Rz: Czy dla osób, które śledzą pana spektakle i kojarzą pana przede wszystkim z romantyzmem i mistyką, sięgnięcie po powieść „Panna Nikt" mogło być dużym zaskoczeniem?
Paweł Passini: O tym później, bo chcę przede wszystkim powiedzieć, że długo czekałem na możliwość wystawienia powieści, która po premierze w 1994 roku była dla mnie dużym wydarzeniem.
Miał pan wtedy 17 lat.
Ale pan też pewnie pamięta, jak wyglądały lata 90. Poruszającej, wartościowej literatury ani programów telewizyjnych, jak to się wtedy jeszcze nazywało, dla „dziewcząt i chłopców" nie było.
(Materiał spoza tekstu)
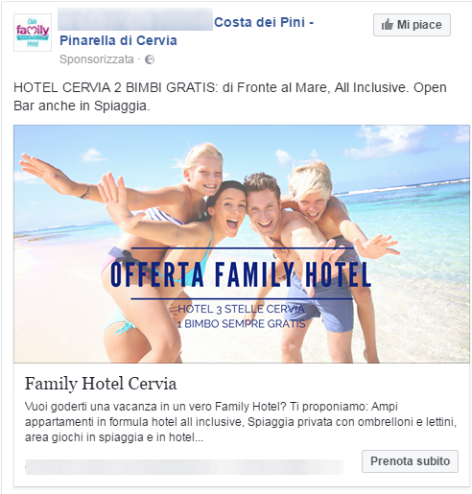Screen dimensions: 472x494
Task: Click the blurred part of page name
Action: (135, 19)
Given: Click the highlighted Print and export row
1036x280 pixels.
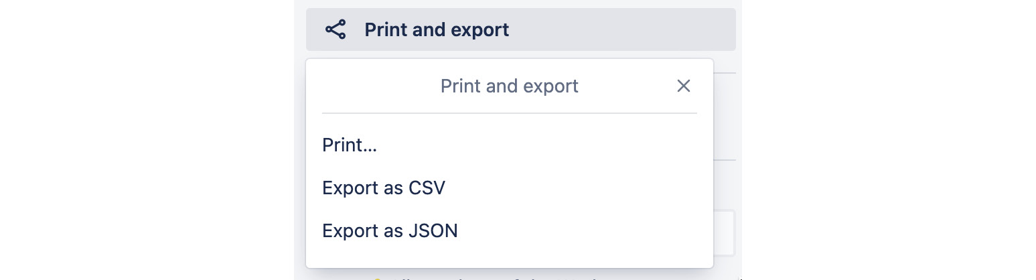Looking at the screenshot, I should pos(520,29).
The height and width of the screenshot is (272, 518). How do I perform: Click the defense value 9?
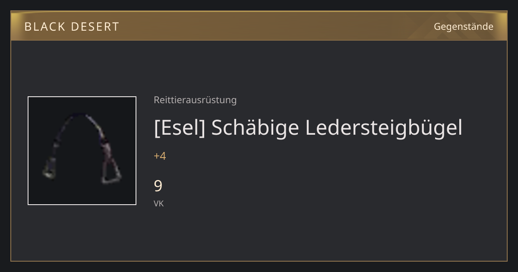[158, 186]
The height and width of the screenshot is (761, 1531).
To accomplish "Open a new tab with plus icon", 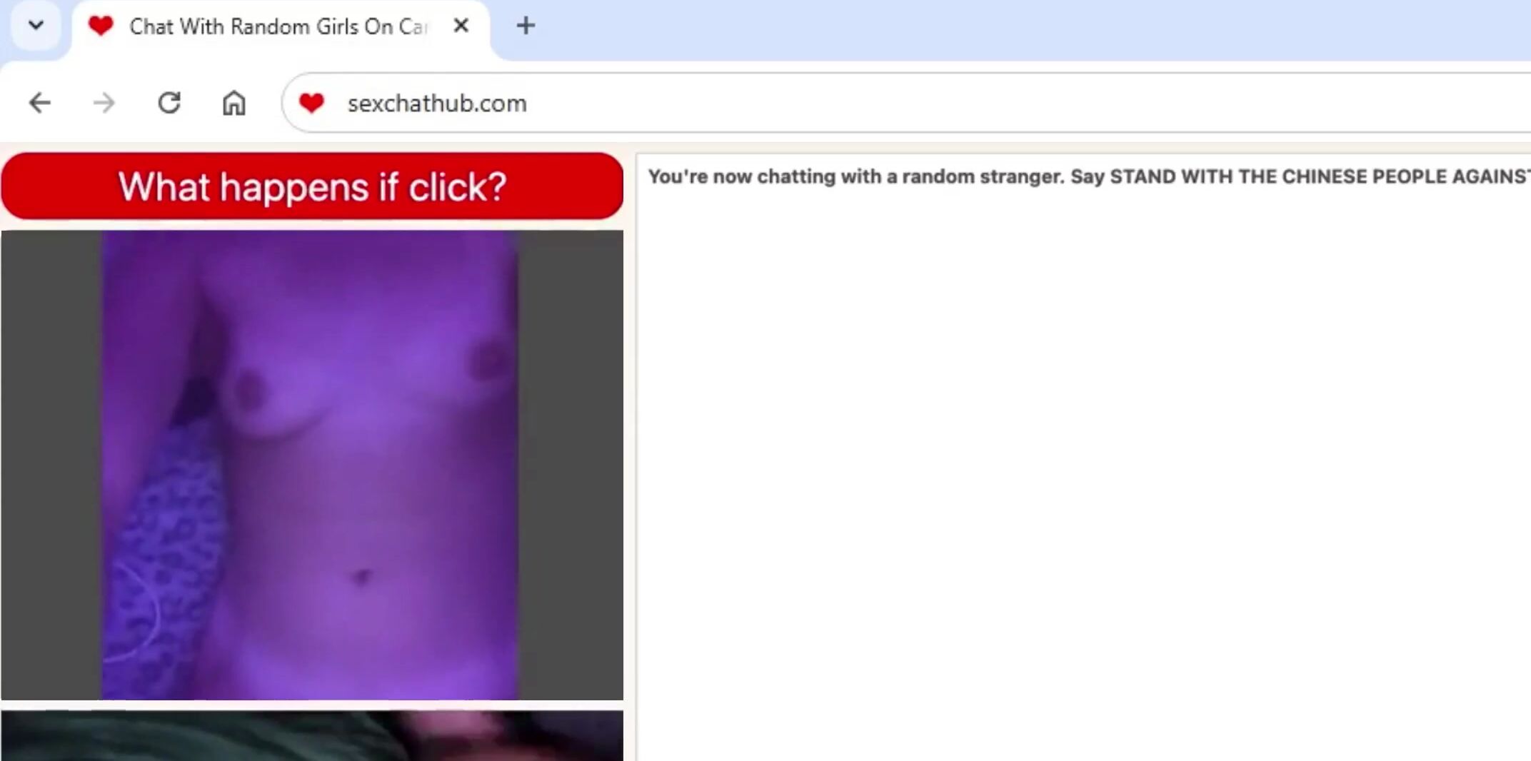I will tap(526, 26).
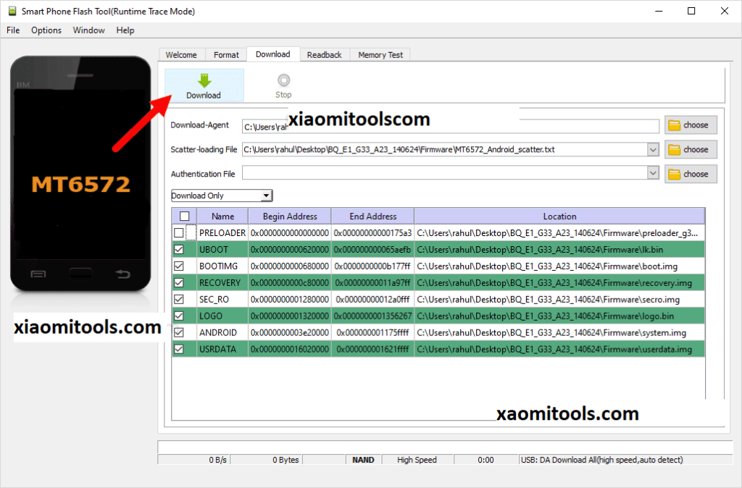Uncheck the RECOVERY partition checkbox
The width and height of the screenshot is (742, 488).
[179, 283]
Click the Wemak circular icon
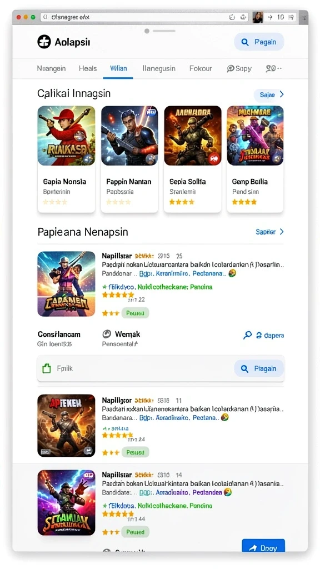The height and width of the screenshot is (569, 320). click(x=107, y=334)
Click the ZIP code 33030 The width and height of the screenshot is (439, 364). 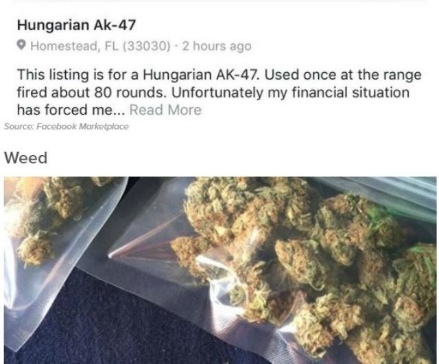tap(146, 46)
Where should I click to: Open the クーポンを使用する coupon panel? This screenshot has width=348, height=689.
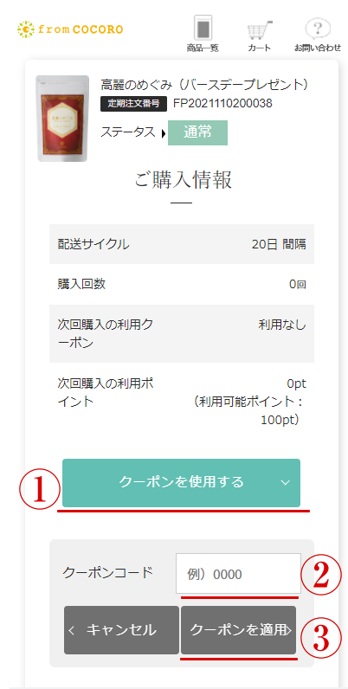181,483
To, co nam proponowano, miało być grzeczne i nijakie, rzekomo wychowawcze. Chodziliśmy w Warszawie na różne działania artystyczne w Starej Prochowni, bywaliśmy w Zamku Ujazdowskim, ale generalnie mieliśmy poczucie wszechogarniającej pustki. A już na pewno nie było żadnego porozumienia ze starszym pokoleniem artystów. Dlatego nie pamiętam nic równie frapującego i odważnego jak „Panna Nikt" Tomka Tryzny. Odszedł od banałów i komunałów na temat okresu dojrzewania i poprzez tę książkę zbudował z nami swoiste porozumienie. Teraz, kiedy pracuję w teatrze, bardzo często myślę o Kasi z „Panny Nikt", młodocianej artystce, buntowniczce. Bywa, że tacy są moi widzowie. Kilka takich Kaś zdarzyło mi się również spotkać w pracy.
Mówimy o Kasi, czyli o pierwszej przyjaciółce Marysi, głównej bohaterki powieści, po jej przeprowadzce z Wałbrzycha.